Voice Over WiFi: Four Challenges, Countless Opportunities (Sidebar)
By Robert Sparks
The emergence of voice over WiFi (VoWiFi) broadband wireless stands as a logical component of a broader goal now shared by most buyers and sellers of communications: to liberate services from the limits of a single delivery system and make any given IP application or service available to paying customers wherever they are, via the best available delivery network at hand, and featuring emerging VoIP telephone calls.
WiFi is particularly attractive to IP applications users for its enterprise LAN-like speed and quality — virtues that make WiFi particularly accommodating to VoIP. As mobile manufacturers deliver handsets capable of accessing both WiFi and cellular networks, VoIP subscribers could soon begin to enjoy premium quality connections wherever they are available.

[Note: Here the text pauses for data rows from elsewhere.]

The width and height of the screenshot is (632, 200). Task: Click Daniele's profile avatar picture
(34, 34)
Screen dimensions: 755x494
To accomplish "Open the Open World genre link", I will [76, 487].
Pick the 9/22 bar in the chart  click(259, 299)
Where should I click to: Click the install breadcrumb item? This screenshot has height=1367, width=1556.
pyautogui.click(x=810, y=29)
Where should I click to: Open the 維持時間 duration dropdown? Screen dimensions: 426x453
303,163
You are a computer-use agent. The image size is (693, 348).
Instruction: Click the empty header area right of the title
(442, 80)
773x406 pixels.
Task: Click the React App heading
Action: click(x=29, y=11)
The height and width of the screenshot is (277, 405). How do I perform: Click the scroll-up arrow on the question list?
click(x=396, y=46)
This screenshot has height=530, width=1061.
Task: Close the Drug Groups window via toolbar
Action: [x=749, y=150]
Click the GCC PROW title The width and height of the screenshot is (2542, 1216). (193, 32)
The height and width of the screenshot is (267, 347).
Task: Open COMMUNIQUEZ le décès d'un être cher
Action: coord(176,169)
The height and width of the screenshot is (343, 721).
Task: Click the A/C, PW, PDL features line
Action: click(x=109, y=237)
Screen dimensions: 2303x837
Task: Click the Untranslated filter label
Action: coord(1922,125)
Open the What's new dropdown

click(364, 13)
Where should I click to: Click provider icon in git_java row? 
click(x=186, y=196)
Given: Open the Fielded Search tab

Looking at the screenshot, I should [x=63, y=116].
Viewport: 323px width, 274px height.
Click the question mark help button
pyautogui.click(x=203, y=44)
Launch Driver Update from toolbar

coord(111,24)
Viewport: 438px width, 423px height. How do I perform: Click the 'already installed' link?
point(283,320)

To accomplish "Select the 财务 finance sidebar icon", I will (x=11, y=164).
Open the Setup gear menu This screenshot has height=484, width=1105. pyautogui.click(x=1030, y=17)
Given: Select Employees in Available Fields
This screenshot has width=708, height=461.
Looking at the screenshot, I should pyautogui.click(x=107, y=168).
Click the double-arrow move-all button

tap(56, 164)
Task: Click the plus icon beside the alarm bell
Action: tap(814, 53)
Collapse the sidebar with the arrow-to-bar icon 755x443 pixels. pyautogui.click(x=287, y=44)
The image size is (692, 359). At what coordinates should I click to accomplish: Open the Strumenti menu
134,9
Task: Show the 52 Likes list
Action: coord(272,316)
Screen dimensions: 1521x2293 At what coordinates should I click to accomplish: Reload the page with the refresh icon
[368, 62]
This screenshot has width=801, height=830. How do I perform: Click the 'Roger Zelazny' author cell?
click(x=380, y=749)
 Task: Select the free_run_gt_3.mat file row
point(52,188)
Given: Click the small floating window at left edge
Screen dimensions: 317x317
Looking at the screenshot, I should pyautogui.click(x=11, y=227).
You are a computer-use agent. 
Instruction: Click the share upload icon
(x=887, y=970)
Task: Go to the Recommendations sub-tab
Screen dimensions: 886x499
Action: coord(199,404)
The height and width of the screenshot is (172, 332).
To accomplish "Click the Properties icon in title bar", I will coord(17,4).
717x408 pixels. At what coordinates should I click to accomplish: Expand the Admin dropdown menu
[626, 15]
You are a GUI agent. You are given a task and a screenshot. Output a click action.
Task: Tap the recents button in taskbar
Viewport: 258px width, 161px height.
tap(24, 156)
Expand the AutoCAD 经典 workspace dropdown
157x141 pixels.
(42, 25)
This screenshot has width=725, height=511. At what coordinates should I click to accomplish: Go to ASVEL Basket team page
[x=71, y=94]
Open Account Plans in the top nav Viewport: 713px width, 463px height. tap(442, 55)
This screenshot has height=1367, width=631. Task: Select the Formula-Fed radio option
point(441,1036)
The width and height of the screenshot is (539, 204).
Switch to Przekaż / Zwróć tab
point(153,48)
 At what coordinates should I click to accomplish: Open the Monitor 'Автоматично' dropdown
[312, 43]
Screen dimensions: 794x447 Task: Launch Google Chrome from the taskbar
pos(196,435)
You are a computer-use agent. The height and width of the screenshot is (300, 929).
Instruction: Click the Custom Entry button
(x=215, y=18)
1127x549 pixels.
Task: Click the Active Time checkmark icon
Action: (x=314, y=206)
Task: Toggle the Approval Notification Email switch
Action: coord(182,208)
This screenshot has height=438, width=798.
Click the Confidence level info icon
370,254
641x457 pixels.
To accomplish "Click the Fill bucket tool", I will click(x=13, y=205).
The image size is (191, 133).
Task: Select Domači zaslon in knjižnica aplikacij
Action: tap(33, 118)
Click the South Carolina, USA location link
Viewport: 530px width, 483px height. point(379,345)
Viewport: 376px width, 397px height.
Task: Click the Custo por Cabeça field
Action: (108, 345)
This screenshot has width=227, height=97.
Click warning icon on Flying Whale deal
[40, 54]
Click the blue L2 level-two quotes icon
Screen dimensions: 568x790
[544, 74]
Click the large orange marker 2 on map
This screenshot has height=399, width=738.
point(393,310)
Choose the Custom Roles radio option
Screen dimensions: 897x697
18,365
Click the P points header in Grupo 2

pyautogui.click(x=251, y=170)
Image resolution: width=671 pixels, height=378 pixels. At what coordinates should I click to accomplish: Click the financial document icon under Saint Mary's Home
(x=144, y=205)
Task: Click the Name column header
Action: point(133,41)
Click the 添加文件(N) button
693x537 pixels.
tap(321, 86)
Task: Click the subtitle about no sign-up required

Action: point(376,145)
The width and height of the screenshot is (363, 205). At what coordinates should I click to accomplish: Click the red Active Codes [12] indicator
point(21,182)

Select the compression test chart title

However, a handful of substantial hurdles must be overcome to make IP-based VoWiFi practical, available, secure, affordable, and easy to use. Most of these hurdles can be largely surmounted over the next 12 months, given the marketplace urgency to do so. As they are surmounted, VoWiFi will present opportunities to transform the ways people use networks and devices.
In the meantime, the industry must overcome challenges in four particular areas: Identity Sharing, Ubiquitous WiFi Network Access, Seamless Roaming Across Unlike Networks, and Device Capability Limits.
In VoWiFi, as with any other networks, users calling each other must be enabled to securely authenticate their identities to both service providers and each other. Yet WiFi’s highly diversified ownership and current dearth of inter-operator business relationships preclude any simple application of authentication methods or technologies from other types of access networks.
In traditional phone networks, subscribers delegate to the service provider authority to accurately identify any caller or ‘callee’ through the service provider’s own contracts to share that information with other service providers. This traditional caller implicitly trusts that “Caller ID” information is accurate, primarily because the service provider owns the physical drop into the subscriber’s premises and so is assumed to be the only entity using that connection.
However, because IP services are decoupled from physical networks, trust based on a physical network connection no longer applies. Encrypting presence, instant messaging (IM) and voice are the challenges. Which party is to take responsibility for making the assurance? What are the means to establish trust?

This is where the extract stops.